>>>>

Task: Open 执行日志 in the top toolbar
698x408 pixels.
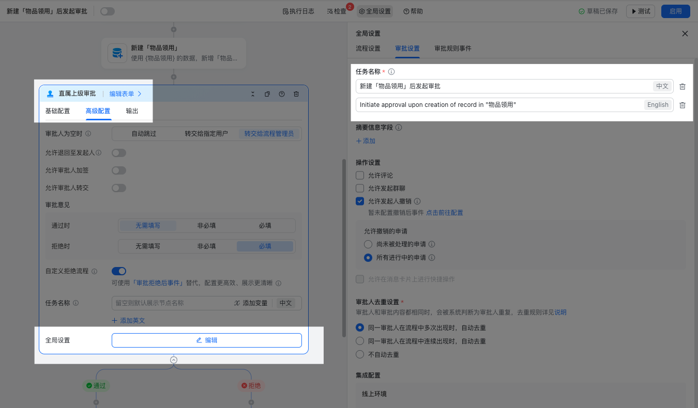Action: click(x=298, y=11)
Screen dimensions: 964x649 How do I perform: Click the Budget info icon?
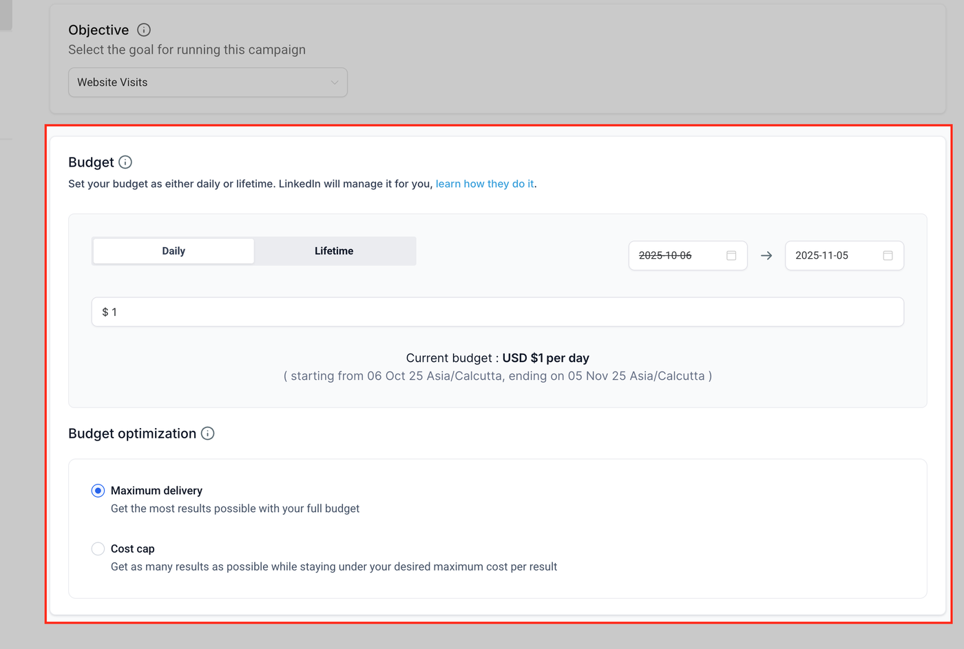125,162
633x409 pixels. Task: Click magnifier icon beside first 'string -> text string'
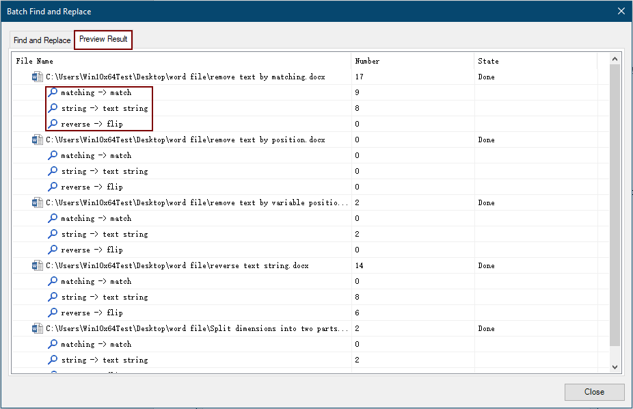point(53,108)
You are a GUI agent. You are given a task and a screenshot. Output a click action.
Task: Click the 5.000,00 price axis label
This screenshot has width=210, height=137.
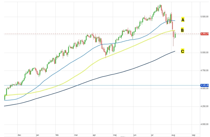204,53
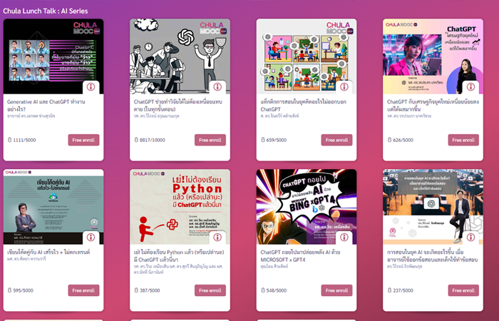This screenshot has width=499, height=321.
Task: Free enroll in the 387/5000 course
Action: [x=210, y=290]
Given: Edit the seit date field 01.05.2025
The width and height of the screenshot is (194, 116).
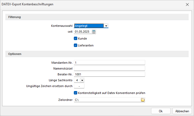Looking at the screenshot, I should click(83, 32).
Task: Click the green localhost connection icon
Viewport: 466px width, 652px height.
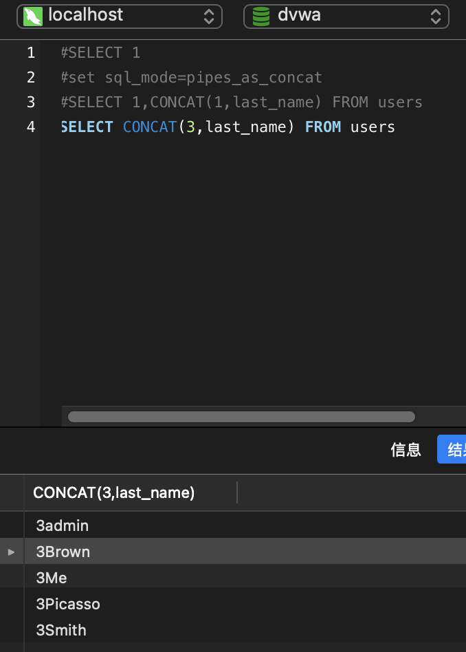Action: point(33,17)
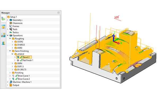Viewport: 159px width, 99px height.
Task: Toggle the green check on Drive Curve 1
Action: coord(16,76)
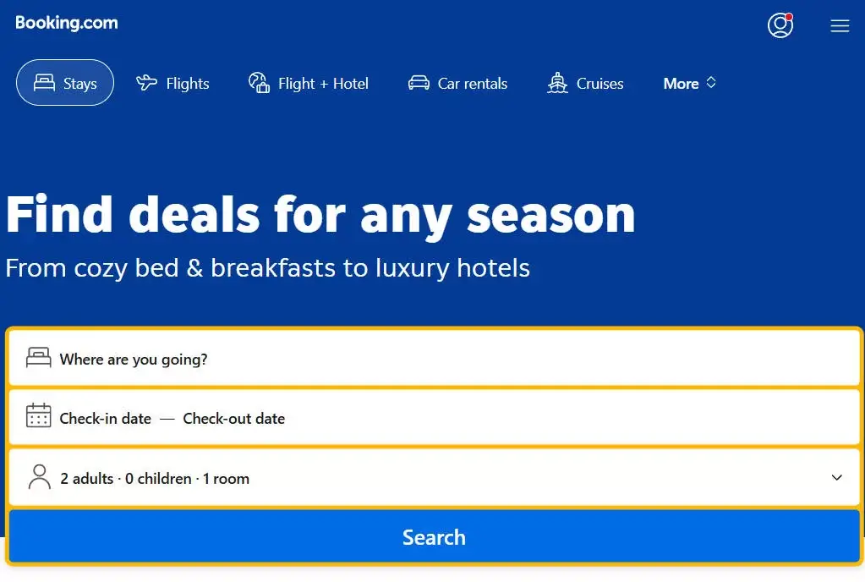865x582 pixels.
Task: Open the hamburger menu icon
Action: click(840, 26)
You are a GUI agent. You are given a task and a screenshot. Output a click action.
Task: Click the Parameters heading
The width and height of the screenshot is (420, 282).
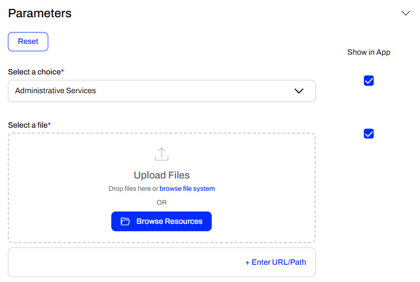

<<<<

What the exercise asks>
Leaving out the pictures, restate word for word the lines above from the one containing "Viewport: 466px width, 652px height." through the end of the records, both ends included.

Solution below>
Viewport: 466px width, 652px height.
Action: point(33,17)
Viewport: 159px width, 99px height.
Task: Toggle the green check on Drive Curve 1
Action: coord(16,76)
865x582 pixels.
Task: Open the hamburger menu icon
Action: click(840, 26)
You are a GUI agent. You are given a task and a screenshot. Output a click action.
Task: Click the Parameters heading
The width and height of the screenshot is (420, 282).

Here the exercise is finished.